Was geschah dann danach mit Ihnen?

„Wir waren in mein Büro gegangen und diskutierten über die Lage. Wir hatten Waffen, aber keine Munition, konnten uns also nicht wehren. Unteroffizier Jelínek und ich gingen raus und verhinderten einen Konflikt zwischen unseren Soldaten und den russischen und polnischen. Unsere hatten angefangen diese zu beschimpfen und mit Tomaten und Kartoffeln zu bewerfen. Polnische Elitesoldaten drängten uns zum Hangar, befahlen uns die Hände zu heben und richteten ihre Waffen auf uns. Sie waren wie außer sich.“

Wie haben Sie die Lage empfunden, hatten Sie Angst?

„Ich hatte noch nie zuvor direkt in einen Gewehrlauf geschaut. Es dauerte für unser Gefühl eine Ewigkeit, wir wussten nicht, ob sie uns erschießen oder nicht. Wenn ich mir das im Nachhinein durch den Kopf gehen lasse, dann lässt sich nicht sagen, dass ich in dem Moment Angst empfunden habe. Ich war nur sehr überrascht, dass die verbündeten Soldaten, mit denen wir laut dem Eid zusammen unsere Heimat gemeinsam verteidigen sollten, nun die Waffen auf uns richteten und vielleicht sogar entschlossen waren, uns zu erschießen.“

Sie wurden nicht erschossen, sie wurden sogar wieder frei gelassen. Aber Ihr Schicksal war durch den passiven Widerstand, den Sie geleistet hatten beschieden…

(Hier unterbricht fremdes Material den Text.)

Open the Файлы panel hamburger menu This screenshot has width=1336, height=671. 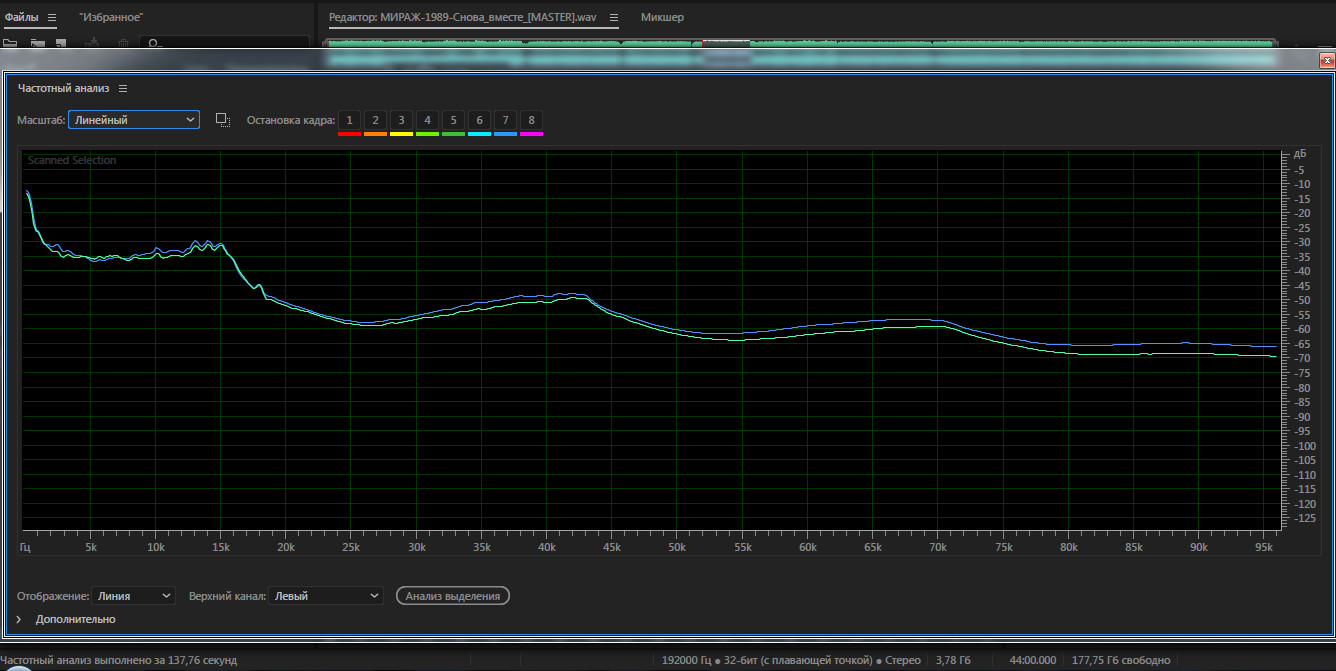[x=52, y=18]
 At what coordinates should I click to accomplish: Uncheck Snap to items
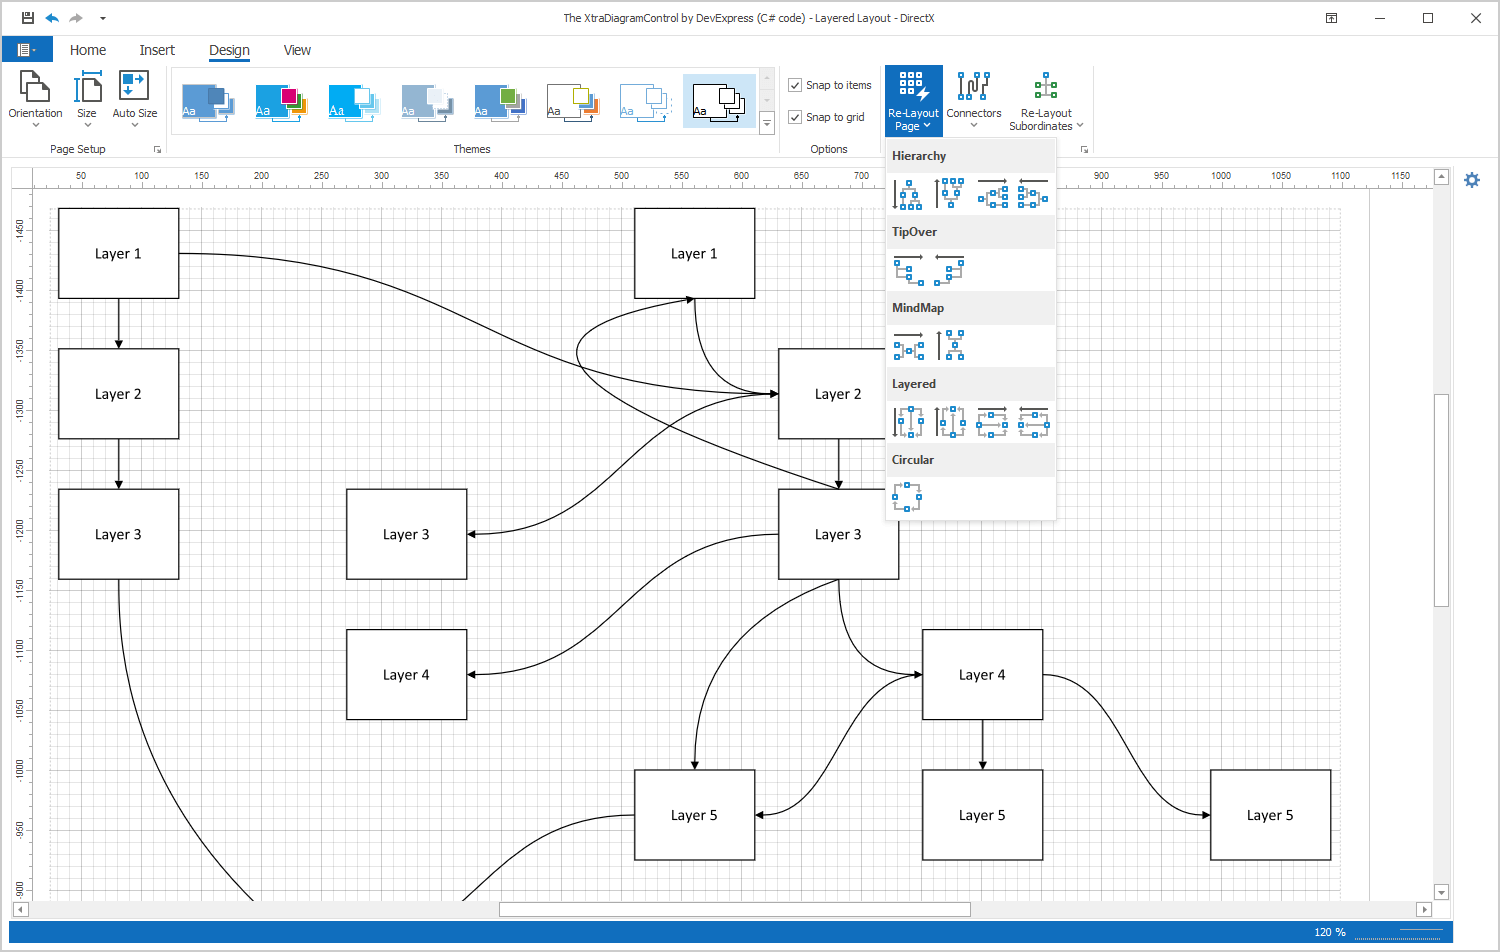coord(795,85)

„Zehn Tage später begann bereits der so genannte Normalisierungsprozess. Wir erhielten den Befehl, den Truppen Hilfe zu leisten. Zuvor hatten wir ihnen weder Wasser, noch Essen gegeben und auch keinen Treibstoff, den hatten wir ohnehin nicht. Und nun wurde auch Druck ausgeübt. Wir mussten eine Einverständniserklärung unterschreiben, in der wir der brüderlichen Hilfe, wie die Invasion genannt wurde, zustimmten. Nicht zu unterschreiben, bedeutete sein Schicksal zu besiegeln. Über uns hatten jedoch die KGB-Offiziere, die ebenfalls gelandet waren, bereits alle Informationen gesammelt. Unser Schicksal, das hatten wir bereits am 21. August besiegelt.“

Zbyněk Čeřovský muss 1970 die Armee verlassen, mehrfach wird er ins Gefängnis gesperrt, später unterschreibt er die Charta 77. 1984 wird er zur Emigration gezwungen und lebt danach mit seiner Frau sechs Jahre in München. 1990 kehrt er in seine Heimat zurück. Am Donnerstag werden Čeřovský und weitere Militärangehörige, die bei der Invasion Widerstand geleistet haben, von Staatspräsident Václav Klaus geehrt. Es ist die erste offizielle Auszeichnung für die Haltung der Militärs am 21. August 1968.